Banks’ futures depend on institutions’ ability to master three key things – customer experience, compliance, and storage.
While this may seem like an oversimplification, it’s hard to dispute the importance of at least the first two factors. Banks that don’t prioritize building and sustaining a happy customer base risk being relegated to the commodity pile. And those that fail to comply with stiffening global privacy rules risk fines, scandals, business losses or a combination of the three.
That leaves storage. While storage isn’t a measure of effectiveness, it is a critical enabler of success. Without a steady resource of dependable, accessible, affordable storage, organizations can’t make ends meet, never mind execute on aggressive business goals. This is particularly true for companies in financial services, arguably the most data-intensive sector in the global economy.
Data storage is growing exponentially across sectors. In 2007, the global capacity for data storage was 281 exabytes. That number increased 100-fold over the next decade, up to 33 zettabytes in 2018, and a report by IDC projected volumes would keep growing about 40% a year, hitting 175 ZB by 2025.
Data-hungry initiatives are going to continue to push storage needs higher in financial services. Finance has long been built on the ability to amass large amounts of customer data. But data collection trends have intensified in recent years. Customer experience and compliance needs are exploding, and applications ranging from blockchain to high-speed trading to advanced fraud detection all require huge amounts of data to operate at peak efficiency.
These evolving trends have pushed financial services organizations to reexamine the hierarchy of data and technology. In the past, processing was concentrated at the server level with more and more storage getting added on as data requirements grew. Today, storage has moved to the center of the wheel while servers play a more peripheral role in organizations’ efforts to meet the exponential growth in data mining.

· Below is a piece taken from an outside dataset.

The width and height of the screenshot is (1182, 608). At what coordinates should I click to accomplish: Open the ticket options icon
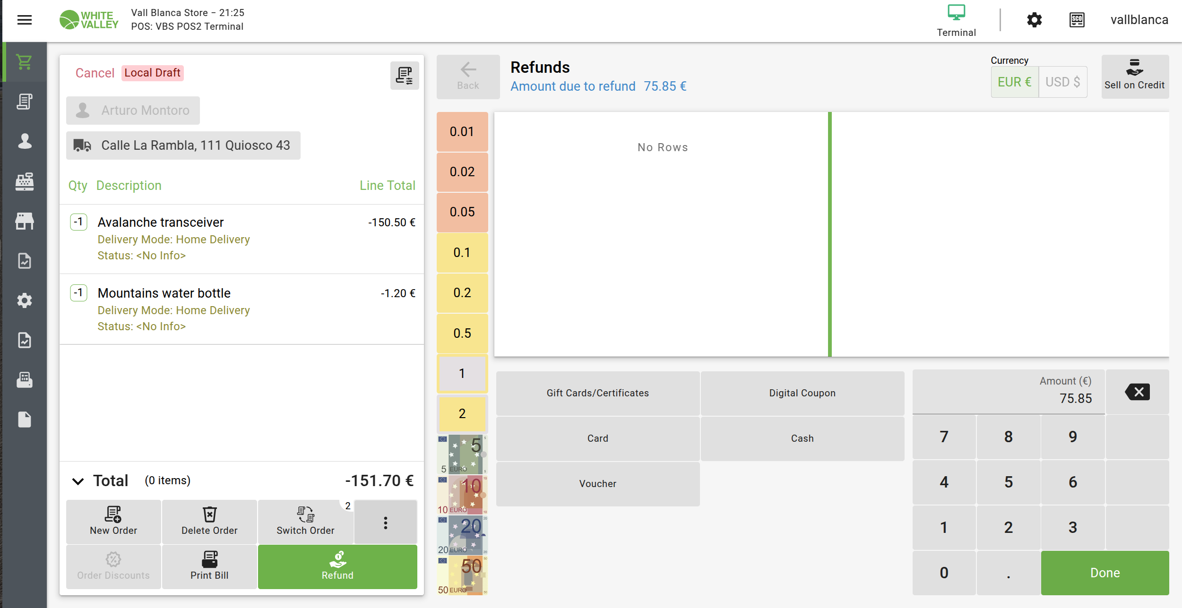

No single factor has propelled the financial services sector’s use of data like the impulse to take care of customers. Banks, in particular, are in a constant struggle to differentiate themselves from competitors offering similar product lines – loans, savings accounts, insurance plans, money management vehicles – with similar terms. Rather than compete just on price, banks need to compete on smarts – tapping data to understand their customers better, convince them to buy more and do so at a better price point for the bank.

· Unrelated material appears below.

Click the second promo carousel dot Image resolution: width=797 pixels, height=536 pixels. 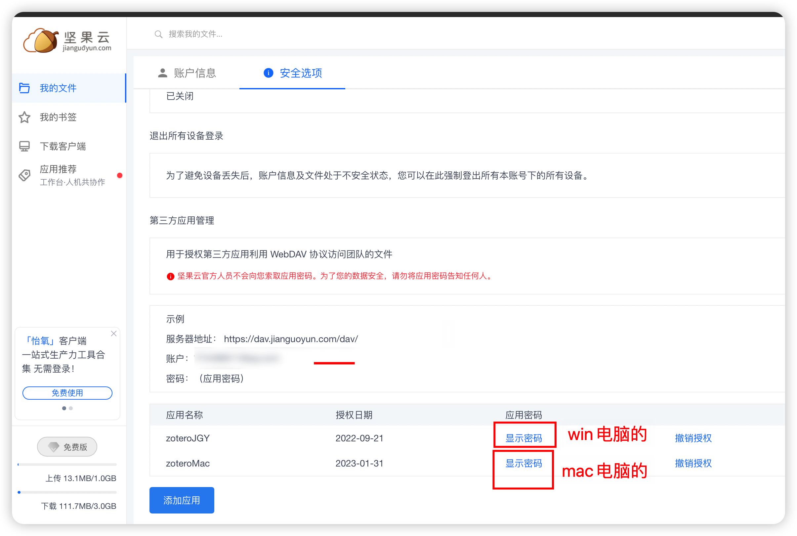click(x=71, y=408)
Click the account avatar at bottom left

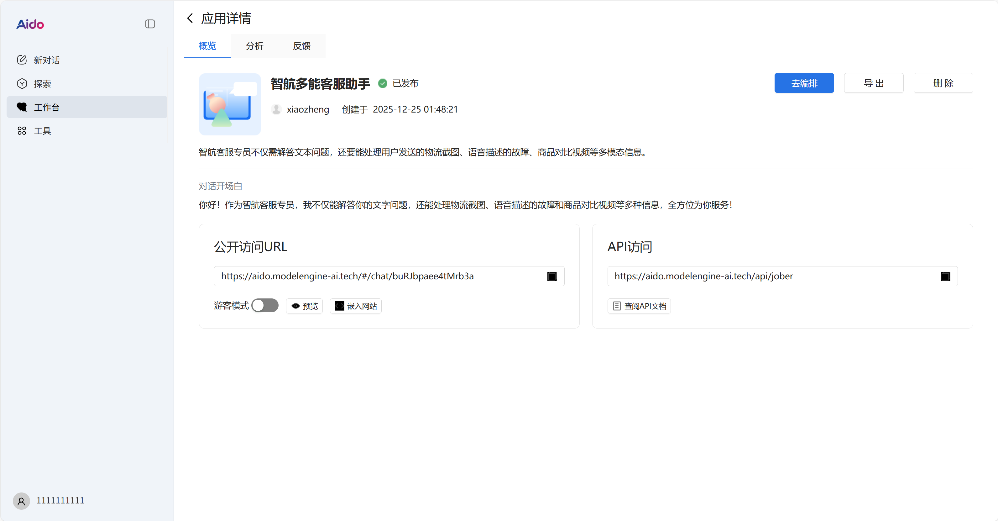[x=21, y=501]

Banks also need data to level the playing field against a new set of competitors. Upstart fintech players are creating hyper-efficient, cloud-first businesses offering new apps, processes, products or business models – all online. These fintechs are raising the bar for customer experience, forcing banks to make more strategic investments in storage, data analytics, and overall customer service.
Data that used to be collected and regularly disposed is now retained for longer periods of time to ensure that banks have every angle of the customer relationship covered. This requires immense amounts of storage, access to third-party data and a highly agile mechanism for retrieving key informational nuggets exactly when they’re needed.
For example, segmentation of customers based on available data allows a bank to perform predictive analysis for a particular customer’s next purchase. The bank knows a targeted customer travels frequently – based on prior credit card purchases – so it offers a new card with miles benefits and discounts for airport services. The customer is pleased that the bank understands their needs and presented an offer that actually served a purpose.
Rich troves of data can unearth cross- and up-selling opportunities based on customer insights and current customer behavior. Surfacing the right data can trigger notifications in case, for instance, the customer has been investigating car loans on the internet, has an expiring term deposit, is living in a home that’s currently for sale or is renovating a house. The banks can meet the customer’s demands at the lowest cost point, maximizing the value of each transaction.
Regulatory pressure is forcing banks to collect, retain and report more data than ever before. Introductions of new regulations – everything from Basel III for leverage ratios to AML/KYC for anti-money laundering to FATCA for tax collections – force banks to disclose more granular information to central banks and regulators. Banks also have to collect data in a more controlled way, so they can report it automatically and also make it available in case regulators make ad-hoc inquiries.
Then there are the issues with privacy. While certain rules put a premium on information transparency, regulations such as GDPR in Europe go the other way. They force companies to get approvals before gathering personal data, shield certain data from oversight in certain circumstances, and spike other information when regulations stipulate that they do so. This requires banks to set up a particularly agile storage infrastructure with nimble controls. While data can be a valuable asset, it can also be a liability if it’s not handled properly.
Looking Toward the Data-Driven Future
Even before the pandemic shook global markets, banks faced an existential threat. Now the threat is escalating. Any bank that isn’t able to monetize data to the fullest extent possible – and do a good job storing it – simply won’t survive. Banks need mounds of data to keep pace with “new economy” players on the customer experience front. Any slip-ups, and their messaging will look old school, they’ll spend more per lead than their competitors and their attempts to “target” accounts will end up annoying loyal customers. Banks that fail to leverage the right data and report it correctly will struggle to compete.
Storage is key to this equation. Banks that create data-centric architectures that collect information, store it cost-effectively and make it available at the right time will gain a strategic advantage, now and well into the future.